3.1 LINC00857 is upregulated in PC and associated with poor prognosis.
To identify lncRNAs involved in the progression and metastasis of PC, we compared the expression of lncRNAs in PC and normal samples from TCGA (The Cancer Genome Atlas, https://cancergenome.nih.gov/) and GTEx (Genotype-Tissue Expression, https://commonfund.nih.gov/GTex) databases. The differential gene expression between them is shown in volcano plots and a heatmap (|log2FoldChange| >1, P < 0.05; Fig. 1A, Fig. S1A). One representative lncRNA, LINC00857, was considered to have abnormal upregulation.
Through Coding Potential Calculator analysis, LINC00857 had a very low protein-coding ability (Supplementary Fig. S1B-E), which means that LINC00857 was indeed a long noncoding RNA. After extracting and comparing the expression data of LINC00857 from the TCGA and GTEx databases, we found that LINC00857 was significantly overexpressed in PC tissues (Fig. 1B), and this result was further confirmed in our centre (Fig. 1C). Moreover, TCGA data showed that LINC00857 expression levels were significantly associated with overall survival (OS) and progression-free survival (PFS) in PC patients (Fig. 1D, E). To verify the accuracy of LINC00857 expression for predicting prognosis, a ROC curve was constructed, and the results suggested that the area under the curve (AUC) of LINC00857 was 0.6238, which showed a good ability to predict prognosis. Subsequently, through PCR verification after nuclear-cytoplasmic separation, we found that LINC00857 was localized in both the nucleolus and cytoplasm (Fig. 1G, H). In addition, combined immunofluorescence and FISH assays confirmed this phenomenon (Fig. 1I). Finally, we compared the expression of LINC00857 in a normal pancreatic ductal epithelial cell line (hTERT-HPNE) and a PC cell line, and the results showed that LINC00857 expression was significantly increased in the PC cell line (Fig. 1J). Taken together, these results implied that LINC00857 was highly expressed in PC and associated with poor clinical prognosis.

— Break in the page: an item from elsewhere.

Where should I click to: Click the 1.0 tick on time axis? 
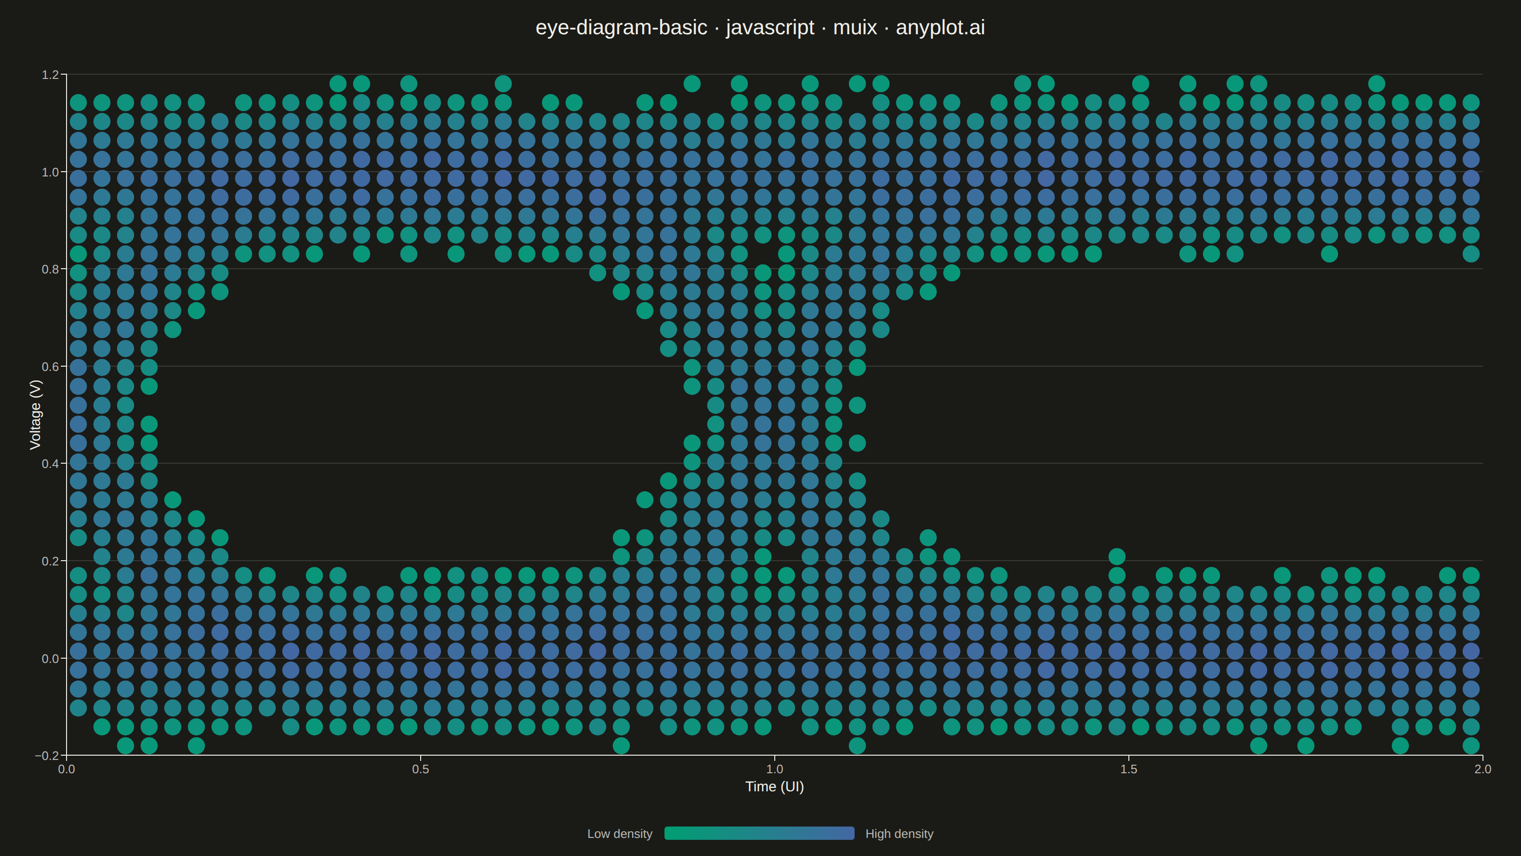[775, 769]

3.2 LINC00857 promotes PC cell migration, invasion and epithelial mesenchymal transformation (EMT).
Considering the clinical association between LINC00857 and PC, we explored the biological significance of LINC00857 during the metastasis of PC cells in vitro. We first generated multiple PC cell lines with either silencing (by shRNAs) or overexpression of LINC00857, and the qRT–PCR results confirmed that LINC00857 expression was significantly decreased in Panc-1 and MIA Paca-2 cells stably expressing the shRNA (Fig. 2A). Additionally, LINC00857 overexpression was observed in PC cells stably expressing the pLVX-LINC00857 construct (Fig. 2B).

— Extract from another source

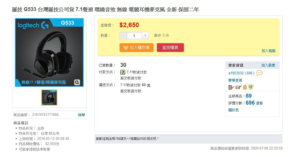View seller ratings via 查看 link

click(259, 103)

Notably, EMT is known as the key factor affecting PC cell metastasis. Next, we used western blotting to explore the effect of LINC00857 on modulating EMT-related molecules, and we found that LINC00857 knockdown with shRNAs inhibited the expression of N-cadherin/Vimentin and elevated the expression of E-cadherin, while forced expression of LINC00857 showed the logical inverse regulatory effects (Fig. 2C). In addition, we used wound healing and Transwell assays to evaluate the migration and invasion abilities of PC cells in different contexts. The wound healing assay showed that LINC00857 knockdown suppressed the migration of Panc-1 and MIA PaCa-2 cells (Fig. 2D), and the difference in the healed area was statistically significant (Fig. 2E), while overexpression of LINC00857 promoted migration (Fig. 2F, G). In addition, the Transwell assays demonstrated that lower LINC00857 expression significantly reduced the migration and invasion abilities of PC cells (Fig. 2H, I), while higher LINC00857 expression enhanced these abilities (Fig. 2J, K). These results revealed that LINC00857 facilitated the migration and invasion of PC cells.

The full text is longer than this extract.